Senator Carl Levin (D-Mich.) may have tried to take a bite out of Apple (AAPL) in congressional hearings last May examining the company’s overseas tax structure, calling it “the holy grail of tax avoidance.” However, it appears that more than just Irish eyes are smiling on the company these days, for in the eyes of the SEC, Apple’s efforts to minimize its tax burden are just fine thank you.  See e.g., O’Brian, Chris, “SEC reveals review of Apple’s Irish tax disclosures.” Los Angeles Times, 3 Oct. 2013, LATimes.com, 9 Oct. 2013.

But is that the happy end of the story for Apple and the many other companies such as Google (GOOG), Facebook (FB), Microsoft (MSFT) and Oracle (ORCL) that have replicated the Double Irish structure in one form or another?  Not necessarily given the continuing threat posed by a sweeping application of the economic substance doctrine.  For example, does the creation of foreign subsidiaries for the primary purpose and intent of minimizing tax liabilities meet either or both prongs of the infamous two-prong test examining objective non-tax profitability and subjective non-tax intent?
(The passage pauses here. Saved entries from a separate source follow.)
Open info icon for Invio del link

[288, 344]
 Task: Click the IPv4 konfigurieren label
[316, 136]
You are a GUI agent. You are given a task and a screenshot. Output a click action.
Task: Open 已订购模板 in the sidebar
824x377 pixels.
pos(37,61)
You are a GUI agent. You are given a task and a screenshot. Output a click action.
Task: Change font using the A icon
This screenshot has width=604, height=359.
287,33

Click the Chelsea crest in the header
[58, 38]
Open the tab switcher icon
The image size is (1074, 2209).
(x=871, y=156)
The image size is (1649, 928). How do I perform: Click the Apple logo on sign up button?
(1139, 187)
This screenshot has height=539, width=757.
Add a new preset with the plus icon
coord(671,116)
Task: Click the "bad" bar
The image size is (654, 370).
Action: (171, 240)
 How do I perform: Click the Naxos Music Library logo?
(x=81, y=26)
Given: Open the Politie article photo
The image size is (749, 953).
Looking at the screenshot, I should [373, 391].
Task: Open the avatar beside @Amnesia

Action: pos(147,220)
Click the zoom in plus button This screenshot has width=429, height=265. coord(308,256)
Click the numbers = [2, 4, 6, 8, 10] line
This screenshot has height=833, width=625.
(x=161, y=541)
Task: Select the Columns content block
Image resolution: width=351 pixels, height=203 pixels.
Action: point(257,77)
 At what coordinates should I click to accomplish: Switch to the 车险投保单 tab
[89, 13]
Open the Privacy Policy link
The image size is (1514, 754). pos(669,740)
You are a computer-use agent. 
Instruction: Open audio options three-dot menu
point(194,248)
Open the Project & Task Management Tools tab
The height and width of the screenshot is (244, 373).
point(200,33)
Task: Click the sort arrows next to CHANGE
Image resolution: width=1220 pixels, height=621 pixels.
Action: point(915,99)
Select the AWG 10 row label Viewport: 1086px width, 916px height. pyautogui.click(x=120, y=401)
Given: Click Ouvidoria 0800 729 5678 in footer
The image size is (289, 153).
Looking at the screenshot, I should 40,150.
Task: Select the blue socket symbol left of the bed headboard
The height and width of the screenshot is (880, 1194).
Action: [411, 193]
It very well should if cases like IES v. Comm’r. 253 F. 3d 350 (8th Cir. 2001) and Compaq Computer Corp. v. U.S., 277 F.3d 778 (5th Cir. 2001) continue to represent the state of the economic substance law.  IES’s and Compaq’s transactions were pure tax arbitrage plays whose profitability was derived solely from the monetization of foreign tax credits.  Is anything conceptually different really happening here? Yes, all the fuss over the Double Irish centers around keeping profits abroad beyond the reach of U.S. tax collectors but at bottom, each situation involves ways to reduce ETR and increase after-tax net profits (presumably along with shareholder value) through effective tax structuring.  At this point, the Supreme Court’s pronouncement in Gregory, v. Helvering, 293 U.S. 465 (1935), comes to mind: “The legal right of a taxpayer to decrease the amount of what otherwise would be his taxes, or altogether avoid them, by means which the law permits, cannot be doubted.”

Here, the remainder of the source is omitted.